_EXERCISE DIRECTIONS_: In the entries below, find the lines with the word "agent" and copy them.

Extracted data entries:
=== Section Start ===
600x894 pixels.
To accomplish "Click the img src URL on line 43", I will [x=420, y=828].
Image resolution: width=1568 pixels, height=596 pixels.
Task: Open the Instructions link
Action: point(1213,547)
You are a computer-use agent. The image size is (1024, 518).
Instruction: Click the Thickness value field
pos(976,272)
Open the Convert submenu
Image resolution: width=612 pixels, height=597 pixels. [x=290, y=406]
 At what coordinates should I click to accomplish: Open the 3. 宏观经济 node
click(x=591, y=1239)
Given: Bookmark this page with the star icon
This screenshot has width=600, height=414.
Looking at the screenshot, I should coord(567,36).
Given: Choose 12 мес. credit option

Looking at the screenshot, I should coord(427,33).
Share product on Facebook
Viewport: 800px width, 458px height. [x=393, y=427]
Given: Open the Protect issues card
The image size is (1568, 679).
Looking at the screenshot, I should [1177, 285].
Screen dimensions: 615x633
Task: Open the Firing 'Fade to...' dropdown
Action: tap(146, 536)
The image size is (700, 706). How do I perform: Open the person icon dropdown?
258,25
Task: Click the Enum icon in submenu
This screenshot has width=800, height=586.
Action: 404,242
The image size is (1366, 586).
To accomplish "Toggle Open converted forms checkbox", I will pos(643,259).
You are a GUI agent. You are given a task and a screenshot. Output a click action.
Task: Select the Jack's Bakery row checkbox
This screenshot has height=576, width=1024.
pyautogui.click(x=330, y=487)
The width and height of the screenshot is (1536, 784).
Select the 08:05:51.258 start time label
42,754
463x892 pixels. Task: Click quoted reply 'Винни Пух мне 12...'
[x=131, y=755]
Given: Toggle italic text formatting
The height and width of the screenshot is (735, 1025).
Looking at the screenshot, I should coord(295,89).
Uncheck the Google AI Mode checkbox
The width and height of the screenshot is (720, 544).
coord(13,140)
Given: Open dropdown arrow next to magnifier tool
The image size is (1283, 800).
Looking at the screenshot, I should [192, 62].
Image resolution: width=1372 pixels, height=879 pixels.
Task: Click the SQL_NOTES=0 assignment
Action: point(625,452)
=== Section End ===
_OUTPUT OF THE TASK_:
You are a computer-use agent. The image size is (1024, 518).
You are a GUI agent. You are given a task and a screenshot. Output a click action.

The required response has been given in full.